## Aim:
Reproduce every line of the material below word for word, with nothing changed.

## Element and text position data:
◇ ◇ ◇

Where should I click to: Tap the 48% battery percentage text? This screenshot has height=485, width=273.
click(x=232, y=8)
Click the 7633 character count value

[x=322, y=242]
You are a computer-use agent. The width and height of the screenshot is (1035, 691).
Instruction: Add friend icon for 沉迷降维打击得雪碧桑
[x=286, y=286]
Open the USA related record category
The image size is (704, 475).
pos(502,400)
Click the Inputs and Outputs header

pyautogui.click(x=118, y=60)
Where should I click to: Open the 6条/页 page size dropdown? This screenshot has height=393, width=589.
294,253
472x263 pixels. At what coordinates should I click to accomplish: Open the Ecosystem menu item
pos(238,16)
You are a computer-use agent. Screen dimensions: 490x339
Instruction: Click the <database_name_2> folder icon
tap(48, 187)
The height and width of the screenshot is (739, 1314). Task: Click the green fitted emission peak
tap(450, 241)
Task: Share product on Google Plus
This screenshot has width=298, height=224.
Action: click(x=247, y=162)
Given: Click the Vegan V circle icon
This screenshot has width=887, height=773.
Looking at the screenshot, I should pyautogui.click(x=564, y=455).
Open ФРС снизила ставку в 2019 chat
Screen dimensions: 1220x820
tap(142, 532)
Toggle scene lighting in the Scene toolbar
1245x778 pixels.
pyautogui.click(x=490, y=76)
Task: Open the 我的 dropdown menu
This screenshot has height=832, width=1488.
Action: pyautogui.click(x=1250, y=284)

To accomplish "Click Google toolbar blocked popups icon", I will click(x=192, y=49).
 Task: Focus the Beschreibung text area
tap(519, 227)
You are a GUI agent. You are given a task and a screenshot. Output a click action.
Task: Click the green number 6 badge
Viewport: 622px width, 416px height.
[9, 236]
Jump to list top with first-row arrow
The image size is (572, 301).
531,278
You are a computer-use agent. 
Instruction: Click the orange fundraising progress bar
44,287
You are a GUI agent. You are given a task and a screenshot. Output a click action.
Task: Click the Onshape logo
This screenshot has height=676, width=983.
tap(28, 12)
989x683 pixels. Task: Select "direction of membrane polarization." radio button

◇ ◇ ◇

## Problem solution:
Where should I click to: Tap the 48% battery percentage text? This screenshot has height=485, width=273.
click(x=232, y=8)
Click the 7633 character count value

[x=322, y=242]
You are a computer-use agent. The width and height of the screenshot is (1035, 691).
Instruction: Add friend icon for 沉迷降维打击得雪碧桑
[x=286, y=286]
Open the USA related record category
The image size is (704, 475).
pos(502,400)
Click the Inputs and Outputs header

pyautogui.click(x=118, y=60)
Where should I click to: Open the 6条/页 page size dropdown? This screenshot has height=393, width=589.
294,253
472x263 pixels. At what coordinates should I click to accomplish: Open the Ecosystem menu item
pos(238,16)
You are a computer-use agent. Screen dimensions: 490x339
Instruction: Click the <database_name_2> folder icon
tap(48, 187)
The height and width of the screenshot is (739, 1314). Task: Click the green fitted emission peak
tap(450, 241)
Task: Share product on Google Plus
This screenshot has width=298, height=224.
Action: click(x=247, y=162)
Given: Click the Vegan V circle icon
This screenshot has width=887, height=773.
Looking at the screenshot, I should pyautogui.click(x=564, y=455).
Open ФРС снизила ставку в 2019 chat
Screen dimensions: 1220x820
tap(142, 532)
Toggle scene lighting in the Scene toolbar
1245x778 pixels.
pyautogui.click(x=490, y=76)
Task: Open the 我的 dropdown menu
This screenshot has height=832, width=1488.
Action: pyautogui.click(x=1250, y=284)

To accomplish "Click Google toolbar blocked popups icon", I will click(x=192, y=49).
 Task: Focus the Beschreibung text area
tap(519, 227)
You are a GUI agent. You are given a task and a screenshot. Output a click action.
Task: Click the green number 6 badge
Viewport: 622px width, 416px height.
[9, 236]
Jump to list top with first-row arrow
The image size is (572, 301).
531,278
You are a computer-use agent. 
Instruction: Click the orange fundraising progress bar
44,287
You are a GUI agent. You are given a task and a screenshot. Output a click action.
Task: Click the Onshape logo
This screenshot has height=676, width=983.
tap(28, 12)
989x683 pixels. Task: Select "direction of membrane polarization." radio button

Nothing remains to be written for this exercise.